FIP is a complex disease of cats caused by FIPV, a coronavirus related to transmissible gastroenteritis virus (TGEV) of pigs, enteric coronavirus of dogs, and respiratory coronavirus of humans.1
Although scientists do not completely understand its pathogenesis, they believe that FIP is an immune-mediated disease. FIPV first multiplies in epithelial cells of the upper respiratory tract and intestine.2 Clinically apparent FIP occurs after the virus crosses the mucosal barrier and spreads throughout the cat in infected macrophages and monocytes.
Primary FIP may be mild, consisting of fever and a slight nasal and ocular discharge. While most cats with the primary form of FIP recover, others become chronically infected carriers. Secondary FIP may develop following primary infection and appears in 2 forms: (1) Effusive or wet form, characterized by peritonitis and pleuritis with ascites and pleural effusion, and (2) Noneffusive or dry form, characterized by granulomatous inflammation of various organs and little or no exudate.3,4 Both forms may appear together. Once clinical symptoms occur, FIP usually takes a fatal course. The most commonly diagnosed clinical manifestation is accumulation of fluid within the peritoneal cavity with progressive, painless enlargement of the abdomen. Infected animals also may experience difficult breathing, have an elevated temperature, appear depressed, and lose weight. Other clinical symptoms, such as ocular involvement, disseminated intravascular coagulation, and renal involvement, are observed occasionally.5 Exudate obtained from body cavities by paracentesis appears pale yellow or golden in color and is relatively clear. Hemograms of cats with FIP typically indicate a stress response. There may be a mild to moderate anemia and leukocytosis attributed to an increased percentage of neutrophils.
FIP most frequently occurs in young cats between the ages of 6 months and 2 years of age. Incidence of disease is also higher in older cats, between 11 and 15 years of age.
Safety And Efficacy:
Comprehensive tests were conducted to demonstrate the safety of Fellocell® FIP.
In these tests, Fellocell® FIP did not cause illness in cats when administered intranasally. It did not cause illness in cats infected with feline leukemia, in cats exposed to feline enteric coronavirus, in dexamethasone-immunosuppressed cats, in nonvaccinated cats that survived FIP challenge, or in kittens.

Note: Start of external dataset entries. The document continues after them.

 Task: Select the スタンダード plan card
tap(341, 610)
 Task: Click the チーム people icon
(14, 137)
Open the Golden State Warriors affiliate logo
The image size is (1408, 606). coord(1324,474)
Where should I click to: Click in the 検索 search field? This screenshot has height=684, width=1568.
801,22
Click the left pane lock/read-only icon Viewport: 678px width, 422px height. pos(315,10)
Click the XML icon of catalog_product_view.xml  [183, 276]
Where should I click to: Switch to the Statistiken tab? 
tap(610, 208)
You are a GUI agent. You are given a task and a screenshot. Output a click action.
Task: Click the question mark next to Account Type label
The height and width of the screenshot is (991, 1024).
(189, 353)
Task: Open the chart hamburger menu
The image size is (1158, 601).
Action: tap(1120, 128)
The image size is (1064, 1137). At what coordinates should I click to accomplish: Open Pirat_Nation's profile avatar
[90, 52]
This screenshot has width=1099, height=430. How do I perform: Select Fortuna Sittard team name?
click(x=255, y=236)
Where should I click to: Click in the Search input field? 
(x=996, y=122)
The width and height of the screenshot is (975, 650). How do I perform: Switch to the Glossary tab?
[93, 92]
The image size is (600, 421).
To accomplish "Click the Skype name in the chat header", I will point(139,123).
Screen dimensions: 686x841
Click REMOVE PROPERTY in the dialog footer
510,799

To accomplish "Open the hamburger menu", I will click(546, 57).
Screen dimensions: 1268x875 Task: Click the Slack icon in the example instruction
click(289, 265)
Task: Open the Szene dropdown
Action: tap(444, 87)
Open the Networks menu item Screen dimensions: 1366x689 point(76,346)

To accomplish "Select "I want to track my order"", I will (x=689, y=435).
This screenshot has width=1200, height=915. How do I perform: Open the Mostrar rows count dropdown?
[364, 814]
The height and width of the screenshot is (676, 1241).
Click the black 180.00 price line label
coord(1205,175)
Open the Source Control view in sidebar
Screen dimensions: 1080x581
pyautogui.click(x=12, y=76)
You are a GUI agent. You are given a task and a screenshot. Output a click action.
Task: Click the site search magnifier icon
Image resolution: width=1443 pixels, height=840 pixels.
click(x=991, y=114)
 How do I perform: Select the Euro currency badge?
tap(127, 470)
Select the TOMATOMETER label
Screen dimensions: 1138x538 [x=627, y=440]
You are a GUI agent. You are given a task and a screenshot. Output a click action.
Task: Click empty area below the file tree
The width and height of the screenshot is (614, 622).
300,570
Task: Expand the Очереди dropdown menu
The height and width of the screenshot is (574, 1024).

Fellocell® FIP did not interfere with the development of an antibody response to any of the following feline vaccine antigens: feline leukemia virus, feline rhinotracheitis virus, feline calicivirus, feline panleukopenia virus, and Chlamydia psittaci. Conversely, none of these vaccine antigens interfered with the immunogenicity of Fellocell® FIP.
Efficacy of Fellocell® FIP also was demonstrated in a series of tests.
In the first of 2 immunogenicity studies, 20 seronegative cats were vaccinated with a 2-dose primary regimen (given 3 weeks apart). All vaccinates developed FIPV antibody titers, and 17 of the 20 (85%) survived an FIPV challenge that caused FIP in 12 of 12 (100%) nonvaccinated controls. Ten of the 12 controls died. Sixteen of the 17 (94%) vaccinated cats that survived the first challenge survived a second challenge, which caused FIP in 4 of 6 nonvaccinated controls. In the second immunogenicity study, 20 of 20 seronegative cats developed FIPV antibody titers after primary vaccination with 2 doses given 3 weeks apart. Fifteen of 20 (75%) vaccinates were protected against a challenge of immunity in which 7 of 10 (70%) nonvaccinated control cats died of FIP. All but 1 of the surviving vaccinated cats from the first challenge survived a second challenge, which killed 6 of 6 nonvaccinated controls.
In addition to protecting against homologous challenge, Fellocell® FIP also protected cats against a heterologous challenge strain (WSU-1146). Clinical FIP symptoms of vaccinated cats were significantly lower (P<0.05) than symptoms of control cats following WSU-1146 challenge. Eight of 10 (80%) vaccinated cats survived a challenge of immunity with the WSU-1146 strain of FIP in which 3 of 5 (60%) nonvaccinated controls died of FIP.
1. Lutz H, Hauser B, Horzinek MC: Feline infectious peritonitis (FIP)-the present state of knowledge. J Sm An Pract 27:108-116, 1986.
2. Stoddart ME, Gaskell RM, Harbour DA, et al: The sites of early viral replication in feline infectious peritonitis. Vet Microbiol 18:259-271, 1988.
3. Holmberg CA, Gribble DH: Feline infectious peritonitis. Diagnostic gross and microscopic lesions. Feline Pract 3:11-14, 1973.
4. Montali RJ, Strandberg JD: Extraperitoneal lesions in feline infectious peritonitis. Vet Path 9:109-121, 1972.
5. Weiss RC, Dodds WJ, Scott FW: Disseminated intravascular coagulation in experimentally induced feline infectious peritonitis. Am J Vet Res 41(5):663-671, 1980.